Posted by Daniel Palmer on 28th August 2008

Super-premium juice has emerged as a small but dynamic part of the American beverage marketplace, according to a new study from the Beverage Marketing Corporation titled “Superpremium Juice in the U.S.: The Impact of Superfruits and Antioxidants“.

The super-premium sub-segment includes fresh packaged juice, which is 100% (or very close to 100%) fruit juice that is bottled in single-serve containers and shipped fresh rather than reconstituted from concentrate or chemically preserved. These juices are generally more perishable than “regular” juices, although marketers have worked to improve their shelf life. The super-premium group also includes juices that are not fresh packaged but are similarly positioned, carry high prices and are shelved in stores’ produce sections. Exciting new ingredients are often used in such products, often including so-called “superfruits”.

The sub-segment registered phenomenal growth during the period from 2002 to 2007, as volume jumped from 142.7 million litres to 293.4 million litres. Sales as measured in wholesale dollars increased at a stronger rate than volume, reflecting the impact of the premium pricing characteristic of the beverage type.
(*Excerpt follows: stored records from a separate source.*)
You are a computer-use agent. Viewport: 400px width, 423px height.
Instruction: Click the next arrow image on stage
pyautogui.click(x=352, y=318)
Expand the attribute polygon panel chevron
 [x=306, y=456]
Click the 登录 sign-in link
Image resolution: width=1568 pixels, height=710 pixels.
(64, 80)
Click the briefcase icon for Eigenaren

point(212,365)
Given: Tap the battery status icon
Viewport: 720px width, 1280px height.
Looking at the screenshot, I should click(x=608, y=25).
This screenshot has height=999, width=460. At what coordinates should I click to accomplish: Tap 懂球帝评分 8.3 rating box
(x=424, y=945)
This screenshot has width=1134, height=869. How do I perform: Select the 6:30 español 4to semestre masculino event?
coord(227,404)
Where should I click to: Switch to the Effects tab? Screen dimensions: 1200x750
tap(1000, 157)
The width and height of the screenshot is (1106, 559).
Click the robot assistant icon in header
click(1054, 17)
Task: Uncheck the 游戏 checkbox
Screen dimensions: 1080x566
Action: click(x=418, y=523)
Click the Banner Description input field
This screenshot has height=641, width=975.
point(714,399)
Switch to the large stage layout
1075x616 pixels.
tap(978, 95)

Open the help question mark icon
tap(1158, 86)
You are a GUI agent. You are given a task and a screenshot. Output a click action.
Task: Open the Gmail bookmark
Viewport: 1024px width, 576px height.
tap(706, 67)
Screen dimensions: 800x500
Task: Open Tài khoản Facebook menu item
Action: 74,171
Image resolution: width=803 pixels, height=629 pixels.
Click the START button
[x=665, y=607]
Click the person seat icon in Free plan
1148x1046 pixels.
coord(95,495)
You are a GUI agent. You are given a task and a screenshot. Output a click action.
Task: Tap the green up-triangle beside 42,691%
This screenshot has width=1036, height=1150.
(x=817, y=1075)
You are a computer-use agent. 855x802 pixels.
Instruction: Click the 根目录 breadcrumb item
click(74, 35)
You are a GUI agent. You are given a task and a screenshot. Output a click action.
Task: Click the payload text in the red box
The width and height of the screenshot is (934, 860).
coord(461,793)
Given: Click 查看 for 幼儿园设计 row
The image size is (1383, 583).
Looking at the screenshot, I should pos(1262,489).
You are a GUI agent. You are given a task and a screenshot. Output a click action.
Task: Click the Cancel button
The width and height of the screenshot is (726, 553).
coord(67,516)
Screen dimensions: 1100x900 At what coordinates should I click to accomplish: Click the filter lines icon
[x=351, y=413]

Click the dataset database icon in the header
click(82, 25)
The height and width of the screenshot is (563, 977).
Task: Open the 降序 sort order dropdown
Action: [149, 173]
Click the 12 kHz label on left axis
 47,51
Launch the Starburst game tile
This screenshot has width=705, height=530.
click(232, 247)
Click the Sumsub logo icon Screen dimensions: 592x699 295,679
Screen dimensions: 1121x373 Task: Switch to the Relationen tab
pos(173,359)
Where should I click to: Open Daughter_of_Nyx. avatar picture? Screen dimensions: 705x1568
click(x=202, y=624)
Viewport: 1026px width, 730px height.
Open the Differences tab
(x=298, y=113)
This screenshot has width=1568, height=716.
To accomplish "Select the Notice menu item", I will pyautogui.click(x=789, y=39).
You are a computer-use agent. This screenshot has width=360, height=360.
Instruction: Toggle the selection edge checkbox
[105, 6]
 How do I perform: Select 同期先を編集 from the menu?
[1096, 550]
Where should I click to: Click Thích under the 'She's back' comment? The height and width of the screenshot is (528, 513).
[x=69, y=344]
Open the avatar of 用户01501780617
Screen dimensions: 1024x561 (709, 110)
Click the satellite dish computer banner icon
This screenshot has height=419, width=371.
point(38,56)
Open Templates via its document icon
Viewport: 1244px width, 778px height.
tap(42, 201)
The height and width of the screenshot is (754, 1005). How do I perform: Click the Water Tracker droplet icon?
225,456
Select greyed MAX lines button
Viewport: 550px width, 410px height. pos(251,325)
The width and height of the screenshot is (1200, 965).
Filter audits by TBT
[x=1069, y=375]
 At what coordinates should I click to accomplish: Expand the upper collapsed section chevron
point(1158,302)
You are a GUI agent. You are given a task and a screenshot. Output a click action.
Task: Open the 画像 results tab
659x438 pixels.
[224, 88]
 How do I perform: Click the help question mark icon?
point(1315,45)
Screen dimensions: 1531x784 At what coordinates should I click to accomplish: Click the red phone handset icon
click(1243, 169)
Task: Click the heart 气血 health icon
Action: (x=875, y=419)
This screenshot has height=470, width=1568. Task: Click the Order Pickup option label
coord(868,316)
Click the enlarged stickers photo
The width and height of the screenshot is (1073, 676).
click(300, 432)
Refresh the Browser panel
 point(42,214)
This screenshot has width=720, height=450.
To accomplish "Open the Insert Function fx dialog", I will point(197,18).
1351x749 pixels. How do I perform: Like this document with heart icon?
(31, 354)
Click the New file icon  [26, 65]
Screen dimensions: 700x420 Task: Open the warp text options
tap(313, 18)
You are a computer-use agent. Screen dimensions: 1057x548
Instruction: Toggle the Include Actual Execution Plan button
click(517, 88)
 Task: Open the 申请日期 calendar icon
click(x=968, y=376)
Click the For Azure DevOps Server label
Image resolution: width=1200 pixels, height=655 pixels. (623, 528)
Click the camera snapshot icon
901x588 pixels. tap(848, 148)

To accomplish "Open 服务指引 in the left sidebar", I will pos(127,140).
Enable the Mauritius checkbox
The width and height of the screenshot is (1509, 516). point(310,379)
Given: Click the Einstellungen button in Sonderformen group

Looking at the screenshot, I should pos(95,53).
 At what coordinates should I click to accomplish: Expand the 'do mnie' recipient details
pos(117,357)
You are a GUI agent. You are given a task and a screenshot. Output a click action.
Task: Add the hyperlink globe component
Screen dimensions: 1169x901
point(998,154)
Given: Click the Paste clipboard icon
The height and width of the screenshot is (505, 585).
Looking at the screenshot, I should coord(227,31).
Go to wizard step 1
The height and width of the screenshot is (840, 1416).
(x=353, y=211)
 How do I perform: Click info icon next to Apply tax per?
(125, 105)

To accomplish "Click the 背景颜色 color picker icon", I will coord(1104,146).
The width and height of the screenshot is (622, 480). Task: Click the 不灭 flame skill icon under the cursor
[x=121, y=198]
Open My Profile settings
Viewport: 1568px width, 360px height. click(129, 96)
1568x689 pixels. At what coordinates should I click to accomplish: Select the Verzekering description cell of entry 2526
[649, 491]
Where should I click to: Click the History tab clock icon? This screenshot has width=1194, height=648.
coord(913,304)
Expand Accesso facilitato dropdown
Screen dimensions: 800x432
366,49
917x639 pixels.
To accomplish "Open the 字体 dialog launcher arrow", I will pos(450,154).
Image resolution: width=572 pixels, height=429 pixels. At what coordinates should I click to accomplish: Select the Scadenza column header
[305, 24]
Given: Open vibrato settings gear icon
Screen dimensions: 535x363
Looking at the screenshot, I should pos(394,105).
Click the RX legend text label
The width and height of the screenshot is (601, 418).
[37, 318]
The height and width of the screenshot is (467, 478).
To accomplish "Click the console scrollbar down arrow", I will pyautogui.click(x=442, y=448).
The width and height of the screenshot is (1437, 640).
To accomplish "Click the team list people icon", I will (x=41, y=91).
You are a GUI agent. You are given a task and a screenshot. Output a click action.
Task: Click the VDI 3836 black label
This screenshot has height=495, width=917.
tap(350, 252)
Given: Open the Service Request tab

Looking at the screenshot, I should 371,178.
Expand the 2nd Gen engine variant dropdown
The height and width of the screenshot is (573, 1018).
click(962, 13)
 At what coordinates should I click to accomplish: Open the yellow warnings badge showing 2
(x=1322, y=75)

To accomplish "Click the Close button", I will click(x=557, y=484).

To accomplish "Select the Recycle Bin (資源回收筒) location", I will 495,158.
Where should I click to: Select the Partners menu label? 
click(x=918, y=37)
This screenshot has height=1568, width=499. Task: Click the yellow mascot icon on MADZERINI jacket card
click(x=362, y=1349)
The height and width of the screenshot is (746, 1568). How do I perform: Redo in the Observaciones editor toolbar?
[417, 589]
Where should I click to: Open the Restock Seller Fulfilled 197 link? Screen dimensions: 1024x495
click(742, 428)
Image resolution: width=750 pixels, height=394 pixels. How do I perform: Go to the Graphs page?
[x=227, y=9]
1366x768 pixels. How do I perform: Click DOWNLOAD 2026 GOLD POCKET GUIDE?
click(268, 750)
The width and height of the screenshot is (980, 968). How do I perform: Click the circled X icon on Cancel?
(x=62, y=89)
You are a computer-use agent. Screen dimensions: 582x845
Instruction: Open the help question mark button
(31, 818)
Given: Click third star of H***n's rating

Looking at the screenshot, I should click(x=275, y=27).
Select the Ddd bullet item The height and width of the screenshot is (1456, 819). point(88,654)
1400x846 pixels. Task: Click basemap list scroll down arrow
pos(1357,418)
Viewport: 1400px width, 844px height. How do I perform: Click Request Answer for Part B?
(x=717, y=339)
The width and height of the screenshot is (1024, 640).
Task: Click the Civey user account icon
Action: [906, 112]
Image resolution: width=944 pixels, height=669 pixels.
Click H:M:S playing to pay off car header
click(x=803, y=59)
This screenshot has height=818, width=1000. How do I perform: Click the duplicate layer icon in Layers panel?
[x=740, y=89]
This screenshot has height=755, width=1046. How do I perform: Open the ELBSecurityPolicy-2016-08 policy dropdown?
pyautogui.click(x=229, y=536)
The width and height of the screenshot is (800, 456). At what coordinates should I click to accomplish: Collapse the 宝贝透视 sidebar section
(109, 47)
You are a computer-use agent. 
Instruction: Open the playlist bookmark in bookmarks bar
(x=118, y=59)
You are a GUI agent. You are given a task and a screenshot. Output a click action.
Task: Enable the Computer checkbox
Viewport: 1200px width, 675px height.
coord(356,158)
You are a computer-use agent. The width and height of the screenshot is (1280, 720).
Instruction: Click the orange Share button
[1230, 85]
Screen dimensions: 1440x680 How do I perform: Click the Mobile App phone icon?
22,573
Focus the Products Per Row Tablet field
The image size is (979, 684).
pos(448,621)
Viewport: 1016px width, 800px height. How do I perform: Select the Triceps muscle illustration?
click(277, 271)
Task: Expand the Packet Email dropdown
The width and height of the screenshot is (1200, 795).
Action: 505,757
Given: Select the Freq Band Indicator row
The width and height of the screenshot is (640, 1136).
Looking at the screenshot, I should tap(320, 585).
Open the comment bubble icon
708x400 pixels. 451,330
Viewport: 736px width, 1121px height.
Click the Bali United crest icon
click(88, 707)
Super-premium juice sales first approached half a billion US dollars in 2005 and then climbed to $587 million the following year. Super-premium juice garnered $75.2 million, or 12.8%, more in 2007 than it had the year before.

Marketers of products within the segment consistently highlight the purportedly beneficial properties of their brands’ ingredients. Terms like “antioxidants” and “omega fatty acids” recur frequently in talk of super-premium juice. For instance, one fruit currently in vogue – açaí – is touted as possessing greater quantities of those sought after substances than another – pomegranate. Both have been dubbed “superfruits”, as have black currants, blueberries, cranberries, goji berries, lingonberries and mangosteen, among others. The small, purple açaí berry from the Amazonian rainforest not only packs antioxidants and omega fatty acids; it also boasts high fiber and vitamin content. Virtually unheard of in the United States prior to the 21st century, açaí quickly attracted several eager competitors.

Developments in the super-premium niche can enter the fruit beverage mainstream and even affect other beverage categories, according to the Beverage Marketing Corporation. PepsiCo and Coca-Cola both added pomegranate flavors to their respective mainstream fruit beverage lines, Tropicana and Minute Maid. Major players in beverage alcohol, such as Bacardi and Anheuser-Busch, have also introduced superfruit-fortified offerings, as the beverage industry seeks to cash in on the trend toward health and wellness products.

In Australia, the super-premium juice market is steadily developing, with the range of beverages with “superfruits” and added nutrients noticeably expanding in supermarkets. The success of juice bars such as Boost has been considered one of the reasons for the growth in options of super-premium juice at supermarkets and convenience stores, as many consumers demand juice bar quality product.